Yiewsley and West Drayton kind of blend, with the former
having the canal as its focus and origin and West Drayton clinging more to the
mainline railway. Yiewsley High Street is still very popular with bus users
though perhaps struggling a little since the large Morrisons store
arrived. We liked ‘Hairport’ which
showed good local loyalty though ‘Ladycare School of Driving’ suggested they
had diverted via the pharmacy and beauty counters…
The U3 very much on its own here takes a turn first past the
pretty Green where there was a sign to the Benjamin Franklin House – here was
another mystery as though the famous American inventor etc travelled variously through the UK West Drayton does not seem to figure on any itinerary?? An attempt to lure US tourists to outer West London? This
route has strangely produced more questions than answers.

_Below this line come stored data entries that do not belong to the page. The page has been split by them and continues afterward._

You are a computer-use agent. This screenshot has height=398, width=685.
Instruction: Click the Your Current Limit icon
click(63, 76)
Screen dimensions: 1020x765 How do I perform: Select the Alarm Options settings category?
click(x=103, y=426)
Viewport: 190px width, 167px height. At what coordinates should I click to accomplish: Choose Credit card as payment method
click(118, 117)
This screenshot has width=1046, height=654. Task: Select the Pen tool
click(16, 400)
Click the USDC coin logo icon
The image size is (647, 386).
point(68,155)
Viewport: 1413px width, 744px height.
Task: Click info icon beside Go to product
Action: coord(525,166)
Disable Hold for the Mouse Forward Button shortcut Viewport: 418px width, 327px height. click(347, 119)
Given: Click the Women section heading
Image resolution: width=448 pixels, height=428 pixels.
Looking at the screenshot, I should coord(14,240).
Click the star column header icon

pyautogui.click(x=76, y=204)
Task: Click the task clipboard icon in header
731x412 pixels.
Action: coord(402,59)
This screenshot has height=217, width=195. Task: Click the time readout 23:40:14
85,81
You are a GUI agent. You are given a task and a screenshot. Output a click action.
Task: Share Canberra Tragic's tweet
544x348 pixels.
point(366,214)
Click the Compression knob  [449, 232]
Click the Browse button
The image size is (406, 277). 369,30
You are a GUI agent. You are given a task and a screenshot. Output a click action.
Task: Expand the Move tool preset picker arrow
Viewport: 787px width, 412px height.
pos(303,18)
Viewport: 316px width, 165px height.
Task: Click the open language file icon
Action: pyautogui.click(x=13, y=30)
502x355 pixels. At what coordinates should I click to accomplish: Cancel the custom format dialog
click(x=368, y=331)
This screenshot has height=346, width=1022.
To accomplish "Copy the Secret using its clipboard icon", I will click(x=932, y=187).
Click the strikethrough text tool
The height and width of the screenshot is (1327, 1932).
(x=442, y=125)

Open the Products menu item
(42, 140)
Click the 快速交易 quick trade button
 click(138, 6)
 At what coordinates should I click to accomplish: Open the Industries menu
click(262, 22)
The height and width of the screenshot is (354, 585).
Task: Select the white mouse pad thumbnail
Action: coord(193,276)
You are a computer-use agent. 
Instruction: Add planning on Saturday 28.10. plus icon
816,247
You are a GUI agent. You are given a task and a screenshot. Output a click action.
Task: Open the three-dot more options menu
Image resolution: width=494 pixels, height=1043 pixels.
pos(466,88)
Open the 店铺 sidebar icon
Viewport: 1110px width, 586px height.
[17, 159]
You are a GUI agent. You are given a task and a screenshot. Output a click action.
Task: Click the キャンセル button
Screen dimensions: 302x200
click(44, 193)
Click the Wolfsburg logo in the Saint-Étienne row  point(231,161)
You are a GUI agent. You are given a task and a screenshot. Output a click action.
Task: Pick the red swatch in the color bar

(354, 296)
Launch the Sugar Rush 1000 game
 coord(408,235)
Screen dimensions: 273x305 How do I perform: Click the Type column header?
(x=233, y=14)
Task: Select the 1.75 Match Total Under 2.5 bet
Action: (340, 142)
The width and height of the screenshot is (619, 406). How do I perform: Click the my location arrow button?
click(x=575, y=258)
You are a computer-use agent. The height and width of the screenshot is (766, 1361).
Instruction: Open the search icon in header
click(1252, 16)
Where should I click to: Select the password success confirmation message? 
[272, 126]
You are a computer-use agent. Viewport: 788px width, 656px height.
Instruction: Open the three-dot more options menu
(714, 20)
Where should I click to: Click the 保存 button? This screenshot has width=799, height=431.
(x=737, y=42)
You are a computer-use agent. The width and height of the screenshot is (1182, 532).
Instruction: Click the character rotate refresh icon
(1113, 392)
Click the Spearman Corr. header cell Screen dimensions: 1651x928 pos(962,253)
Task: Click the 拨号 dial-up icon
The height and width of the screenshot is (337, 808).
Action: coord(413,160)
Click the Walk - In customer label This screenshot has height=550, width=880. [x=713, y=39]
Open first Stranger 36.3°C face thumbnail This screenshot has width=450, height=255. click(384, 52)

Next our bus took us along Swan Road and Wise Lane, quite
rural in appearance – we guessed some farms had been sold off for more housing
stock but there were still signs of animal life along here, free ranging
chickens and some Gloucester Old Spot piglets. At least the fact we saw them
from a bus indicates there were not entirely indoor reared (or force farmed) as
so graphically seen on last week’s ‘Borgen’.
The map shows we were very much at the borders of TFL territory with
rural Bucks just over the road, hence the space to farm albeit on small
scale.
We had to double back somewhat in order to turn onto the
Harmondsworth Road and thus cross over the M4 just before it starts thinking
about joining /crossing the M25.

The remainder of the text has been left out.